■ WORK INSTRUCTION: Please summarize the page text below about the HTTP Security Headers Analyzer in two sentences.

How to use the HTTP Security Headers Analyzer
Paste your HTTP response headers — from curl -I, browser DevTools, a proxy capture, or an API client — and get a graded local audit covering CSP, HSTS, CORS, cookie flags, caching, information leakage, framing, and privacy headers. Includes copy-ready snippets for NGINX, Apache, Express, Spring, ASP.NET, Netlify, and Vercel. Recommendations adapt to whether the response is an HTML page or a JSON API. Everything runs in your browser; headers are never uploaded.
How to use it
- Capture response headers with
curl -I https://your-site.example, browser DevTools (Network → Headers → Response), or an API client.
- Paste the headers into the analyzer.
- Pick the response context: HTML page, JSON API, static asset, etc.
- Review the grade, missing headers, weak values, and copy the platform-specific fix snippet.
- Roll out CSP changes in
Content-Security-Policy-Report-Only mode first.
When to use it
- You need a quick security check before signing off a release.
- You are reviewing a third-party API and want to confirm sane response-header defaults.
- You are comparing two environments (staging vs prod) for header drift.
- You need copy-ready NGINX / Apache / Express / Spring / ASP.NET / Netlify / Vercel snippets.
What it checks
- Transport security:
Strict-Transport-Security — max-age, includeSubDomains, preload readiness.
- Browser protections:
Content-Security-Policy directives (wildcards, unsafe-inline, unsafe-eval, object-src, frame-ancestors), X-Content-Type-Options.
- Framing & isolation:
X-Frame-Options, CSP frame-ancestors, COOP / COEP / CORP, Origin-Agent-Cluster.
- Privacy:
Referrer-Policy, Permissions-Policy (camera, microphone, geolocation, payment).
- CORS:
Access-Control-Allow-Origin wildcard + credentials, missing Vary: Origin, overbroad methods/headers.
- Cookies:
Secure, HttpOnly, SameSite, __Host- / __Secure- prefix rules, SameSite=None without Secure.

■ ENTRIES PROVIDED:
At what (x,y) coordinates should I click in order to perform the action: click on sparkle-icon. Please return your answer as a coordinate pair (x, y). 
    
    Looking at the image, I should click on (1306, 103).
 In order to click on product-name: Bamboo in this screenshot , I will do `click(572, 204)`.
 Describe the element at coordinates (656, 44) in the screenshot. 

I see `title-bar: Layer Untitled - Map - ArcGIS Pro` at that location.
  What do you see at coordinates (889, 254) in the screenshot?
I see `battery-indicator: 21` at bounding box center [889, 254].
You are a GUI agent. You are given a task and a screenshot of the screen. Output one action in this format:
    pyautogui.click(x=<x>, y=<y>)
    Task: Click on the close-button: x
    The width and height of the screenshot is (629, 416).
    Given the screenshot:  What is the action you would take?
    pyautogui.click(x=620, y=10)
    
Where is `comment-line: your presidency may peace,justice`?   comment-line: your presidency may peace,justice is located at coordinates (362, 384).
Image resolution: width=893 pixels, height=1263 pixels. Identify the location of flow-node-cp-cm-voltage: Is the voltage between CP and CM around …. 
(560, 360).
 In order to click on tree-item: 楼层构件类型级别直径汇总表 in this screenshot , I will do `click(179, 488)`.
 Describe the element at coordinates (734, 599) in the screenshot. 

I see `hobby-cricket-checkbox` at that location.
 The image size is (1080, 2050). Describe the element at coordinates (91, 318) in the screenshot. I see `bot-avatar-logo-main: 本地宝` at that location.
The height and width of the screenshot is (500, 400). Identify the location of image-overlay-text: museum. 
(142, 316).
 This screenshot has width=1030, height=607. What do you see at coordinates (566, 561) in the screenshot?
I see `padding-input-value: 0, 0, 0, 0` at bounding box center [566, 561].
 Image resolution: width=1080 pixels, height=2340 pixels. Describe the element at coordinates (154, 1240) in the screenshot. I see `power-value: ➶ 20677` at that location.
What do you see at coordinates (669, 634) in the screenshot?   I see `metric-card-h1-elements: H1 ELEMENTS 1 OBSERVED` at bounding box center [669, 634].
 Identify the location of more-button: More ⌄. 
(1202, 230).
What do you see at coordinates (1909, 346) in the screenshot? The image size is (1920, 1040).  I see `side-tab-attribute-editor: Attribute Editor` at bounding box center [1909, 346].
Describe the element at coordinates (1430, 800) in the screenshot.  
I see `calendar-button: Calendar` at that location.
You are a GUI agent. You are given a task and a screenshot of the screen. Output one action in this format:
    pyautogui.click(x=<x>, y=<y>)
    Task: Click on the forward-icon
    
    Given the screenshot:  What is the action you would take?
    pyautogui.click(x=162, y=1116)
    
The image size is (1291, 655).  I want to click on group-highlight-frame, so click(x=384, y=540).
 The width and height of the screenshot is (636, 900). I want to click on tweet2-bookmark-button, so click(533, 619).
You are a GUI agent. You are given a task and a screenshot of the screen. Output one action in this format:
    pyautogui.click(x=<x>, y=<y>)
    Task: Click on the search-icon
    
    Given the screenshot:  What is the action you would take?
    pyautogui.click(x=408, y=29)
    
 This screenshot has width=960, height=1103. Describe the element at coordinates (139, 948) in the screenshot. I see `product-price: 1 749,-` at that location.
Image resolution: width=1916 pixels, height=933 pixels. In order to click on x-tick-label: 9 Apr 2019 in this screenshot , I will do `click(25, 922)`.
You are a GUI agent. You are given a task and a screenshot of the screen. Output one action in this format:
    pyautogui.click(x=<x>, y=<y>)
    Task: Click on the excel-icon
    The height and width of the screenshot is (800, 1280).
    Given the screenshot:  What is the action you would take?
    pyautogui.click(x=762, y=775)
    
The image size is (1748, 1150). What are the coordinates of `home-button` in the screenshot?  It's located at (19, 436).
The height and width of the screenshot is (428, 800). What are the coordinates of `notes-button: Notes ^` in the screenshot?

■ RESPONSE TO THE EXERCISE: The HTTP Security Headers Analyzer takes pasted HTTP response headers and produces a graded local audit covering areas such as CSP, HSTS, CORS, cookie flags, caching, and privacy headers. It offers copy-ready fix snippets for platforms including NGINX, Apache, and Express, and it runs entirely in the browser without uploading the headers.